Ireland Trade Surplus Widens in September as Imports Plunge

Irish trade surplus increased to EUR 4 billion in September of 2017 from EUR 3.8 billion in the same month of the previous year. Exports fell 8 percent year-on-year to EUR 9.6 billion mainly due to a decline in sales of organic chemicals. Meanwhile, imports decreased at a faster 17 percent to EUR 5.5 billion, dragged down by a 60 percent slump in purchases of other transport equipment.

Year-on-year, exports fell by EUR 885 million, or 8 percent, to EUR 9,601 million, mainly due to lower sales of organic chemicals (-29 percent) and electrical machinery, apparatus and appliances (-19 percent). In contrast, exports rose for medical and pharmaceutical products (13 percent) and food and live animals (5 percent), namely dairy products and birds' eggs.

The EU accounted for EUR 5,036 million, or 52 percent of total goods exports, a decrease of EUR 274 million, or 5 percent, compared with September of 2016. Exports to Belgium were EUR 935 million and to Germany were EUR 728 million. Exports to the UK increased by EU 120 million, or 10 percent, to EUR 1,297 million, boosted by higher sales of chemicals and related products. The US was the main non-EU destination accounting for EUR 2,866 million, or 30 percent, of total exports in September of 2017.

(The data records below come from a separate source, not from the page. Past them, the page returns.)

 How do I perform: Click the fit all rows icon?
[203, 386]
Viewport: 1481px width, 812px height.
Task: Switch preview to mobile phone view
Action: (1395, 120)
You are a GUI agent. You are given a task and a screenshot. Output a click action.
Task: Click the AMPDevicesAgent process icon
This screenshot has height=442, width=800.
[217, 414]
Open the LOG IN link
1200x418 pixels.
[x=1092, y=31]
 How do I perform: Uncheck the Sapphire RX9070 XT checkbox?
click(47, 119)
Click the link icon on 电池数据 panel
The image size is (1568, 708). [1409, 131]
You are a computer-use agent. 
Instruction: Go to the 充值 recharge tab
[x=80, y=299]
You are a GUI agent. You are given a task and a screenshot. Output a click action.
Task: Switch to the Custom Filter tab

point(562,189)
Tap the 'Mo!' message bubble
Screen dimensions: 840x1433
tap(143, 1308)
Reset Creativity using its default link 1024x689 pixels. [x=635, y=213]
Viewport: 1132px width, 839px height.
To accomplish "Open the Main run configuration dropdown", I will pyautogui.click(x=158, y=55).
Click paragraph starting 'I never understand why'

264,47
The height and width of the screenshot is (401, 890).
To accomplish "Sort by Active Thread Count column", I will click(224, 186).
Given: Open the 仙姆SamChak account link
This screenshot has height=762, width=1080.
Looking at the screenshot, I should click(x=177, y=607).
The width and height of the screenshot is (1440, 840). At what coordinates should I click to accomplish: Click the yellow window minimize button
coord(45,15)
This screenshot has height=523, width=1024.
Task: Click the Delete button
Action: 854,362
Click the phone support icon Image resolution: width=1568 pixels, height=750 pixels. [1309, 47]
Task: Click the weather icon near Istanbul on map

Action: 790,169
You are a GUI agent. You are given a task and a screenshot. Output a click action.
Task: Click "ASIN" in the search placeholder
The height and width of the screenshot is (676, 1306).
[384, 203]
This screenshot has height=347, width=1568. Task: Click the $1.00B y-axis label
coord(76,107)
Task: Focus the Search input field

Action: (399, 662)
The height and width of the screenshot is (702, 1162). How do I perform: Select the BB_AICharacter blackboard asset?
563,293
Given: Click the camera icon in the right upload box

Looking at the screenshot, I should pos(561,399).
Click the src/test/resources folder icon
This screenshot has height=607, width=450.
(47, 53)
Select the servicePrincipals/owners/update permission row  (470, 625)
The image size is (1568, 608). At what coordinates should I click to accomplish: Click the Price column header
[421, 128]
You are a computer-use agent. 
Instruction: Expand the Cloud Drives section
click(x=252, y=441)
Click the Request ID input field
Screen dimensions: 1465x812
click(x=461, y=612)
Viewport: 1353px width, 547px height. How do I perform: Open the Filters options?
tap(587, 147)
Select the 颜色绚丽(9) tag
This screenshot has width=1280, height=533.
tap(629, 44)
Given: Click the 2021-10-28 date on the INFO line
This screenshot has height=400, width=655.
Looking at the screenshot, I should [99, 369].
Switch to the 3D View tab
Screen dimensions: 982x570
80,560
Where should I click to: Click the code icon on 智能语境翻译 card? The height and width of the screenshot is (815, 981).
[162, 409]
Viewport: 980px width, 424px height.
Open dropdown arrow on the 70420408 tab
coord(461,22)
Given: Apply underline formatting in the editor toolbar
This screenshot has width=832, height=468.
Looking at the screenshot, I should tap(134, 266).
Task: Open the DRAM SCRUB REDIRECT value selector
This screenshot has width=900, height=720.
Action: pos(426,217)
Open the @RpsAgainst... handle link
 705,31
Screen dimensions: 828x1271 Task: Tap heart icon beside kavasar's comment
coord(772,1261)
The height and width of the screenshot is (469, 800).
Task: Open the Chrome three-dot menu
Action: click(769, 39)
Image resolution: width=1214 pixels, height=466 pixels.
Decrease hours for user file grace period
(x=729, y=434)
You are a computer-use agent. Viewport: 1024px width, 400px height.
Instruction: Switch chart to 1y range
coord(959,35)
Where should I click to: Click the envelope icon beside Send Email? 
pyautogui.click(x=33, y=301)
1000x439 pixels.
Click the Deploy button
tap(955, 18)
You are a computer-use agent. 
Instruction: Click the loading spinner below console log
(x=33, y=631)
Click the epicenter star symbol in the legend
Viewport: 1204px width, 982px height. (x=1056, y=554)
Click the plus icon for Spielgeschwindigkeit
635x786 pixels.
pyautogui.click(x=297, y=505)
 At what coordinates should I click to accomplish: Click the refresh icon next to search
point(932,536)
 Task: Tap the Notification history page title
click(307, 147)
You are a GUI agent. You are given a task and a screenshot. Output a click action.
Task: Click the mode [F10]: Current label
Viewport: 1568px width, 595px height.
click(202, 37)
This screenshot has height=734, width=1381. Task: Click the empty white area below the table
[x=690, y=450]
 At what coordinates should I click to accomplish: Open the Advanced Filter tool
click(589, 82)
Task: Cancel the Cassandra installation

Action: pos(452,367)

Meantime, imports declined by EUR 1,126 million, or 17 percent, to EUR 5,535 million compared with September 2016, led by reduced purchases of other transport equipment, including aircraft (-60 percent). Conversely, imports rose for medical and pharmaceutical products (32 percent), food and live animals (11 percent) and petroleum (14 percent).

The EU accounted for EUR 3,453 million, or 62 percent of the value of goods imports, a decrease of EUR 516 million, or 13 percent, compared to the previous year. Imports from the UK advanced by EUR 54 million, or 4 percent, to EUR 1,411 million, mostly driven by mineral fuels, lubricants and related materials. The US with EUR 865 million, or 16 percent, and China with EUR 389 million, or 7 percent, were the main non-EU sources of imports. The total value of imports from non-EU countries in September 2017 was EUR 2,083 million, a decrease of  EUR 610 million, or 23 percent, of total imports.

Year-to-date, the trade surplus increased to EUR 35 billion from EUR 33.9 billion in the same period of 2016, as exports advanced 2 percent to EUR 90.1 billion and imports rose at a slower 1 percent to EUR 55.1 billion.